Forum Moderators: open
Here's the error:
ON YOUR SITE, Widget Network
ERROR CODE 404 MISSING URL
OCCURRED ON Wed Nov 5 19:31:55 2003
WHEN THE URL /****-***-***-pic.html WAS REQUESTED
BY A USER AT 64.68.80.13
THE BROWSER WAS Googlebot/2.1 (+http://www.googlebot.com/bot.html)
I astericked out the bad words. I'm not sure where it's getting these pages trying to find them. Any ideas?
[edited by: ciml at 9:45 am (utc) on Nov. 6, 2003]
[edit reason] Widgetised. [/edit]
1. you used to have a page named xxx-xx.html
2. there is a link somewhere on the web to xxx-xxx.html
3. the xxx-xxx.html link was put up at some time and it was a typo and googlebot found it
most of the time when I discover these 404s it is either because I changed the page name and forgot to put up a 301 redirect -or- inkktomi still still has an old page listed and googlebot is finding their link to it
ink can take years (really) to get rid of an old page :(
I've been getting like 30 bad 404 hits from Google a day or so all relating to the same topic. They all have porn webpage names (which is why I astericked out the webpage name in my first post). I have no clue why and they all seem to be random requests.
And no, it didn't use to be a porn site. ;)
When you found a page, did you search the source code to see if your domain was listed?
All you can do is keep searching for something because the IP is googlebot's and google isn't going to tell you where they found the link to your site.

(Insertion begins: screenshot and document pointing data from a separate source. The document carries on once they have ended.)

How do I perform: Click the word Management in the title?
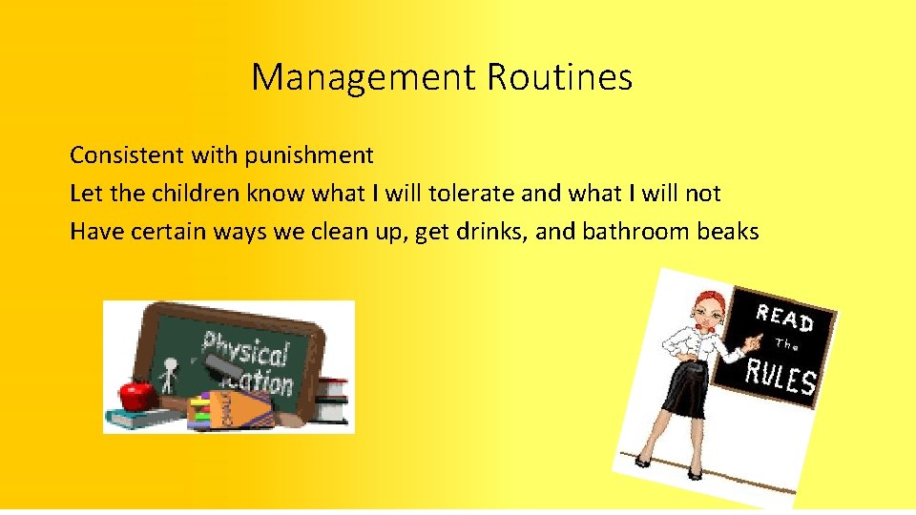tap(364, 77)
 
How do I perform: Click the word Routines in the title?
tap(559, 77)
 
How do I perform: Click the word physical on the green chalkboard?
tap(245, 348)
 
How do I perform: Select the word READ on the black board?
tap(784, 319)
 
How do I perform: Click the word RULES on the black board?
tap(781, 376)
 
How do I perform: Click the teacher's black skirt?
tap(685, 391)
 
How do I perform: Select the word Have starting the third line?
tap(93, 232)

BTW, the entry you posted originally doesn't actually look like a raw log file. Is this info from some third party software or something your host provides instead of the raw logs?

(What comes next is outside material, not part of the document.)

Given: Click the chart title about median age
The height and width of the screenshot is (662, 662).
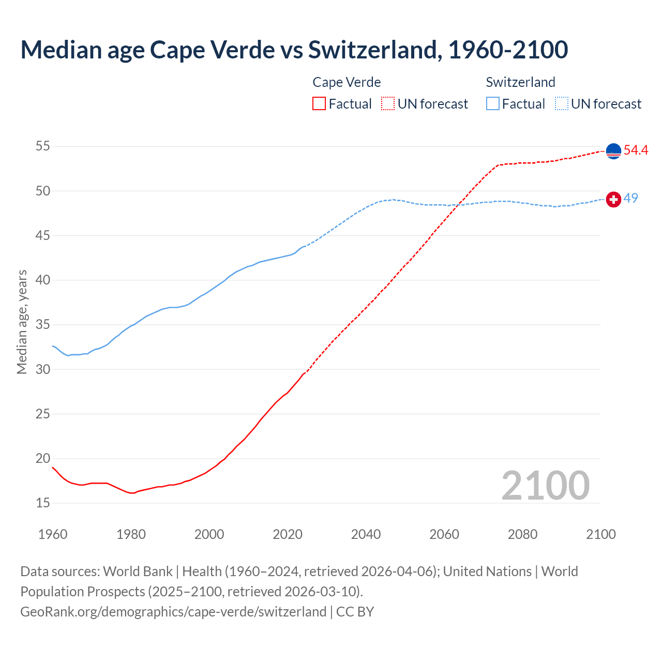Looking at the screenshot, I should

Finally, if the only 404s you are finding for these pages are from googlebot you can be pretty sure they are fairly obscure links, else there would be more 404s from others trying to access them - in which case you might find a referer.
The entry I first posted is a cgi program that intercepts 404/any error and logs it in it's own file. It can then email me with the error, etc.
Yes, so far they only seem to be from Google Bot.